Comment by viccis

3 days ago

Every day I see people treat gen AI like a thinking human, Dijkstra's attitudes about anthropomorphizing computers is vindicated even more.

That said, I think the author's use of "bag of words" here is a mistake. Not only does it have a real meaning in a similar area as LLMs, but I don't think the metaphor explains anything. Gen AI tricks laypeople into treating its token inferences as "thinking" because it is trained to replicate the semiotic appearance of doing so. A "bag of words" doesn't sufficiently explain this behavior.

One metaphor is to call the model a person, another metaphor is to call it a pile of words. These are quite opposite. I think that's the whole point.

Person-metaphor does nothing to explain its behavior, either.

"Bag of words" has a deep origin in English, the Anglo-Saxon kenning "word-hord", as when Beowulf addresses the Danish sea-scout (line 258)

"He unlocked his word-hoard and delivered this answer."

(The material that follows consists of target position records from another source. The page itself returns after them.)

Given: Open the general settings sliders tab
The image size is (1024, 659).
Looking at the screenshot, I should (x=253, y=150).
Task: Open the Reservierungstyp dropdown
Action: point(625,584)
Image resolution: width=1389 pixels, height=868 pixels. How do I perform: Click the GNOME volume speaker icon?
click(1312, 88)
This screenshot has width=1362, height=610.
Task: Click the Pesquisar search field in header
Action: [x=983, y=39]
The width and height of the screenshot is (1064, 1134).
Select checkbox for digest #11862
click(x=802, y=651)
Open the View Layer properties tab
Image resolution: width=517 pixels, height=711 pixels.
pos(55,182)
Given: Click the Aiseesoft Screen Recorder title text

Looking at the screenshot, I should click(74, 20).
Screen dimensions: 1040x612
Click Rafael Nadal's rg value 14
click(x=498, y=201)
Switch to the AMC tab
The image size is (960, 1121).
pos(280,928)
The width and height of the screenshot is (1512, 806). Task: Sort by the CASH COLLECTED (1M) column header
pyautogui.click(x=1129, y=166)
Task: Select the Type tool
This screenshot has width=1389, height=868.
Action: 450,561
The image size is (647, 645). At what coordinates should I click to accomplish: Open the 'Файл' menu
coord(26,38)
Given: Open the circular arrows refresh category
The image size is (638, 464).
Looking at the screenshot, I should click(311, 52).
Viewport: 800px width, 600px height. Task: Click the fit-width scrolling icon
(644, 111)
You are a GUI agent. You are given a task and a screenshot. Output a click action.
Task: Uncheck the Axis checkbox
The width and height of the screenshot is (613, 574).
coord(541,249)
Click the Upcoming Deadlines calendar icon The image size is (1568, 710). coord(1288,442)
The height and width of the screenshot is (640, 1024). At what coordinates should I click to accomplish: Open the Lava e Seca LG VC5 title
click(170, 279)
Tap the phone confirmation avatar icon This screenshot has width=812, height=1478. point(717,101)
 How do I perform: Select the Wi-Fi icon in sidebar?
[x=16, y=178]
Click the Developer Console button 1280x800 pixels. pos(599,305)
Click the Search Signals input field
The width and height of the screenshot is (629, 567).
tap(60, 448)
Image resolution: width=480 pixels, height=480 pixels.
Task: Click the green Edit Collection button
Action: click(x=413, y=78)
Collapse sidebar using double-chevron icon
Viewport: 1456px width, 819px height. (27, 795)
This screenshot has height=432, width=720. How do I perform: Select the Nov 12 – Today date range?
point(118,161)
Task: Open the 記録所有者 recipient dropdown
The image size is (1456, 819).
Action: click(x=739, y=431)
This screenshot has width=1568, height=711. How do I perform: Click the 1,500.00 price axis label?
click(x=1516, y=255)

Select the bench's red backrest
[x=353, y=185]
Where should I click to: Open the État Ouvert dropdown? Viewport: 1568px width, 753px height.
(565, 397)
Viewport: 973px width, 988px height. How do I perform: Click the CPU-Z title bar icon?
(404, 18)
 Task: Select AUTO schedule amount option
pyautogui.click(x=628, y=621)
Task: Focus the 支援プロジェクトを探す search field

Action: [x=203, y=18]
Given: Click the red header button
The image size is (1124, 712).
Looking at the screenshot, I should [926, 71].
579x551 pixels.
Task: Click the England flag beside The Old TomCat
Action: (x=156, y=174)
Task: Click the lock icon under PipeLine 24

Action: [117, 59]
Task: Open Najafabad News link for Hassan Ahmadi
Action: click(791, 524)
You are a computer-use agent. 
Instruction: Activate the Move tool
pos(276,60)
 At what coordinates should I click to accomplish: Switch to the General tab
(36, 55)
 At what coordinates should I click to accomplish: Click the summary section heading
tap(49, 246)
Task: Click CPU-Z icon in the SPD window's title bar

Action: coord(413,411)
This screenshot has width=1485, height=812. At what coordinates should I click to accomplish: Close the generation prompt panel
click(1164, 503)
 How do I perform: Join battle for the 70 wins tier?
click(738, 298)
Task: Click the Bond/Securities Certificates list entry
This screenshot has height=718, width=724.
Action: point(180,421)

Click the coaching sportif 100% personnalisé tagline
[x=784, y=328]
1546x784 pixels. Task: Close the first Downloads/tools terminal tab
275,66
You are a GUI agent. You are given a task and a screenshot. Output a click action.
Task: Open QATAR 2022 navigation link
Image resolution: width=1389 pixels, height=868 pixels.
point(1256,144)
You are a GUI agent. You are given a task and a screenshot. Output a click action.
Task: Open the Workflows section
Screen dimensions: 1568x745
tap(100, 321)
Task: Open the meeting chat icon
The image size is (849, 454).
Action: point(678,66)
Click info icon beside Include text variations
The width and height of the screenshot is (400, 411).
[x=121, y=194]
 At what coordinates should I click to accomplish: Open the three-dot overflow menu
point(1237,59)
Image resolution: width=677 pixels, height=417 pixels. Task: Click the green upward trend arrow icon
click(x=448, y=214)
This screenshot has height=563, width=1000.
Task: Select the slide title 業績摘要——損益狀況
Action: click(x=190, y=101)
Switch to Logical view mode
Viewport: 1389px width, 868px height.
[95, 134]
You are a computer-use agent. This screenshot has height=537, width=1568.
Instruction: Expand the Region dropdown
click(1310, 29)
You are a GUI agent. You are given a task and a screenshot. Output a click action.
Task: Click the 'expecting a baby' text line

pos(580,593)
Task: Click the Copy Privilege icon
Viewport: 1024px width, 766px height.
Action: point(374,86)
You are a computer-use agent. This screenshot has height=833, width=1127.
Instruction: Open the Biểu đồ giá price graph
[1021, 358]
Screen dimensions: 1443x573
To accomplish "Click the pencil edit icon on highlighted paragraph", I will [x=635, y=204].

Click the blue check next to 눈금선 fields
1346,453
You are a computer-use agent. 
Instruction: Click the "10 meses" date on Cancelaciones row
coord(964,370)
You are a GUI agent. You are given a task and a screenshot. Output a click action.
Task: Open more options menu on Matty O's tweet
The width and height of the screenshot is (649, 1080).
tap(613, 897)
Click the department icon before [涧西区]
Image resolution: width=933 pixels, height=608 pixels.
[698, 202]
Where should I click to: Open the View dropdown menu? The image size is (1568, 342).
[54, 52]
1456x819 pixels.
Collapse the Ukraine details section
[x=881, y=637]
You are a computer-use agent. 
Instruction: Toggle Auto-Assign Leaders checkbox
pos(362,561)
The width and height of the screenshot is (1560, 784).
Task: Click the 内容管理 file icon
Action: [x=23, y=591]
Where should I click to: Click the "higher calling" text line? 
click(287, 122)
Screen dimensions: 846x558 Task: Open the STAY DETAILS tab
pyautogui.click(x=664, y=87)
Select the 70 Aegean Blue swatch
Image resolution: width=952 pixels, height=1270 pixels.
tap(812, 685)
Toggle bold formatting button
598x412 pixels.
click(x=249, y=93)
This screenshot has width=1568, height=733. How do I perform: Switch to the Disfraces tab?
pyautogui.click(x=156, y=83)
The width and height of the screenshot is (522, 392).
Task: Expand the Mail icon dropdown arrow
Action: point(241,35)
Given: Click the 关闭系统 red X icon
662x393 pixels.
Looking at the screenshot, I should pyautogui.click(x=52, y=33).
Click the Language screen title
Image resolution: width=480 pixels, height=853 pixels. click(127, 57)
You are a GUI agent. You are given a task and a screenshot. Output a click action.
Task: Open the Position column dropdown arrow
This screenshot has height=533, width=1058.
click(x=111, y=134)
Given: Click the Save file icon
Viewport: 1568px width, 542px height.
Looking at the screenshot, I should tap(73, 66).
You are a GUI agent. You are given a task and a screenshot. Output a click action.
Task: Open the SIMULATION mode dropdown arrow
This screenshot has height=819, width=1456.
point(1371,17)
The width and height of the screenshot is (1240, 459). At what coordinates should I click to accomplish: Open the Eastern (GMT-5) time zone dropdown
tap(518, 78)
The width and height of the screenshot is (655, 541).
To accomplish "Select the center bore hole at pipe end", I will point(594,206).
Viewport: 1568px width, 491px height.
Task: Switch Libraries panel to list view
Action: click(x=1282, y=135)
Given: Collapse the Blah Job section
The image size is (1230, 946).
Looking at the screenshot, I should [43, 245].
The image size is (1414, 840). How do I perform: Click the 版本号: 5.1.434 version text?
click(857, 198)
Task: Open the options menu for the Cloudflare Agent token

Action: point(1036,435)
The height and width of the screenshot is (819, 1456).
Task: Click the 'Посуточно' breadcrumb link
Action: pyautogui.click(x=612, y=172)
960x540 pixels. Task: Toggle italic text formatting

So, bag of words, word-treasury, was already a metaphor for what makes a person a clever speaker.

I'll make the following observation:

The contra-positive of "All LLMs are not thinking like humans" is "No humans are thinking like LLMs"

And I do not believe we actually understand human thinking well enough to make that assertion.

Indeed, it is my deep suspicion that we will eventually achieve AGI not by totally abandoning today's LLMs for some other paradigm, but rather embedding them in a loop with the right persistence mechanisms.

  • Given that LLMs are incapable of synthetic a priori knowledge and humans are, I would say that as the tech stands currently, it's reasonable to make both of those statements.

  • The loop, or more precisely the "search" does the novel part in thinking, the brain is just optimizing this process. Evolution could manage with the simplest model - copying with occasional errors, and in one run it made everyone of us. The moral - if you scale search the model can be dumb.

    • Let’s not underestimate the scale of the search which led to us though, even though you may be right in principle. In addition to deep time on earth, we may well be just part of a tiny fraction of a universe-wide and mostly fruitless search.

For me, the problem is in the "chat" mechanic that OpenAI and others use to present the product. It lends itself to strong antropomorphizing.

If instead of a chat interface we simply had a "complete the phrase" interface, people would understand the tool better for what it is.

  • But people aren't using ChatGPT for completing phrases. They're using it to get their tasks done, or get their questions answered.

    The fact that pretraining of ChatGPT is done with a "completing the phrase" task has no bearing on how people actually end up using it.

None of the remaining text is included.